───── Material for this task ─────

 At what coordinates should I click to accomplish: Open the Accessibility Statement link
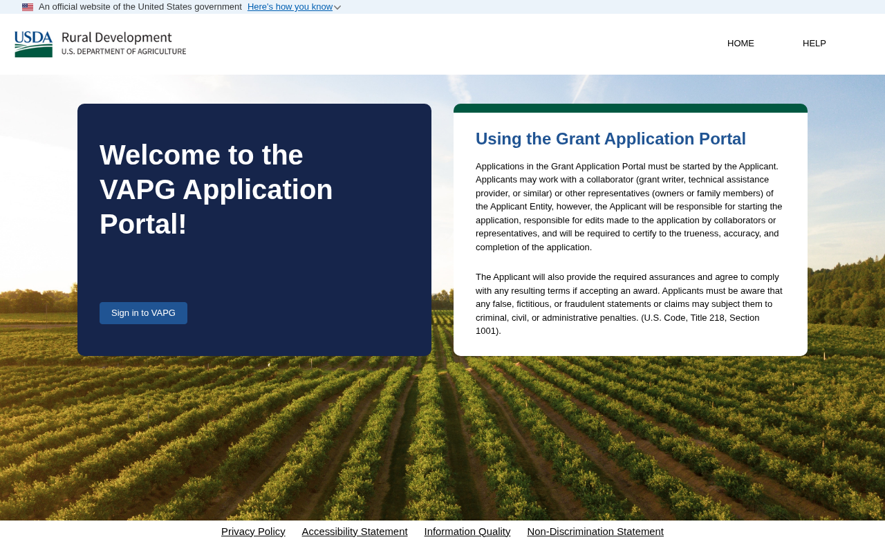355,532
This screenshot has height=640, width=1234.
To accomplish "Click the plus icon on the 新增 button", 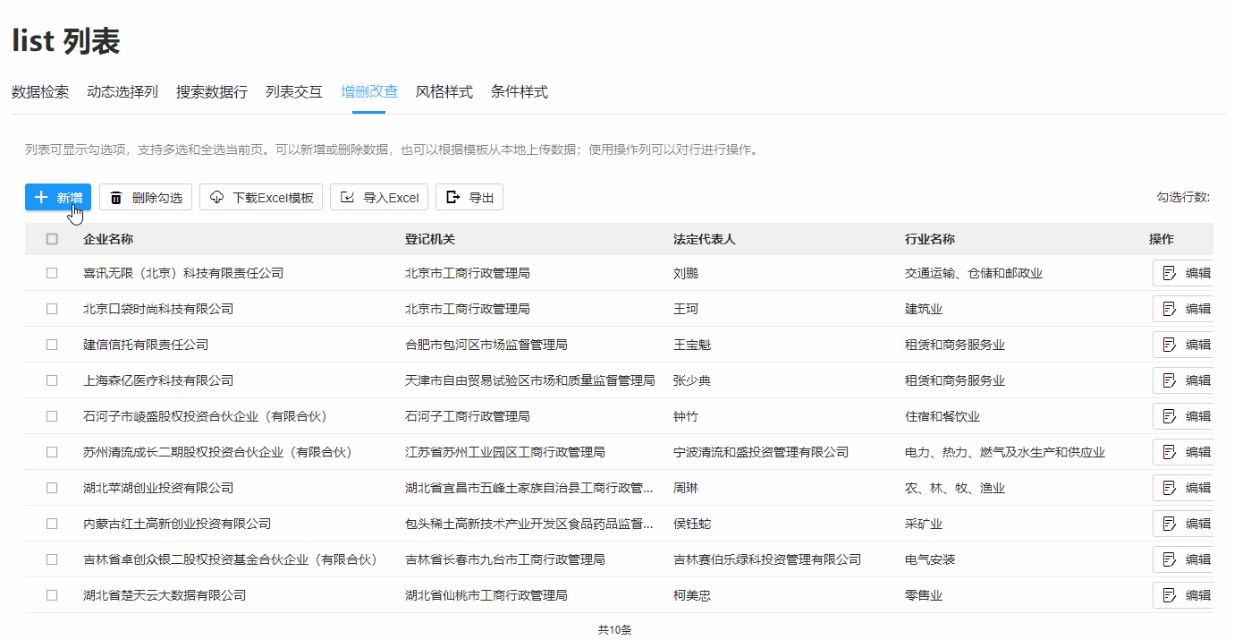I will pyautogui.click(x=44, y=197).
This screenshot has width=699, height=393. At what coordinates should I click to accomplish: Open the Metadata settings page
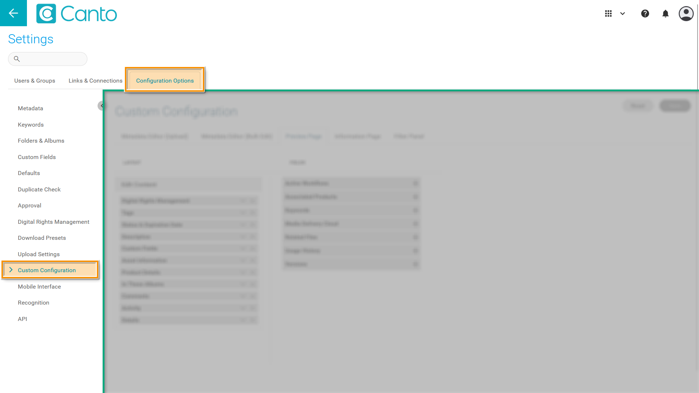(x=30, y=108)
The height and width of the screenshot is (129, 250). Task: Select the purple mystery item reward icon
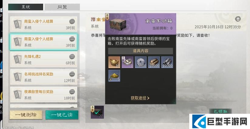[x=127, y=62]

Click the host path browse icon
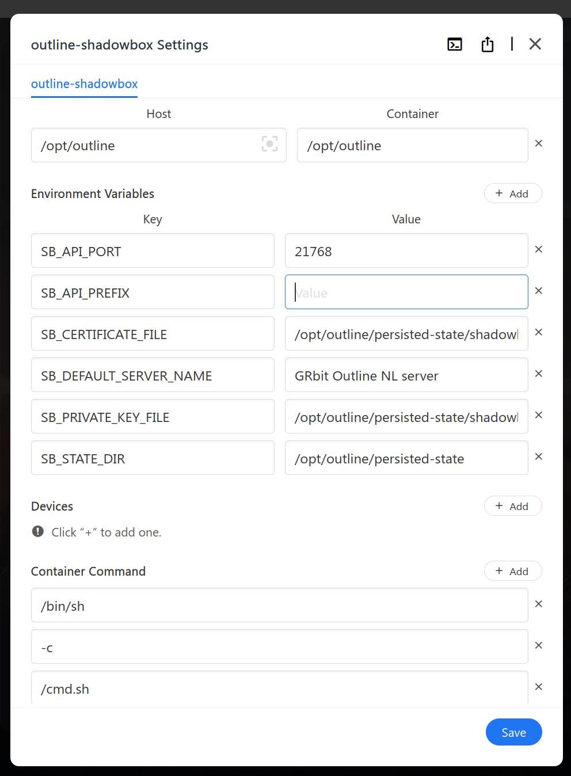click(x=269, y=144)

─────

Copy out the listing word for word, starting at the line that contains "This screenshot has width=699, height=393." and ending with the final line of the listing, both included. Leave out the pictures.

This screenshot has width=699, height=393. At what coordinates should I click to accomplish: Open the Metadata settings page
(x=30, y=108)
The height and width of the screenshot is (129, 250). Task: Select the purple mystery item reward icon
[x=127, y=62]

Click the host path browse icon
click(x=269, y=144)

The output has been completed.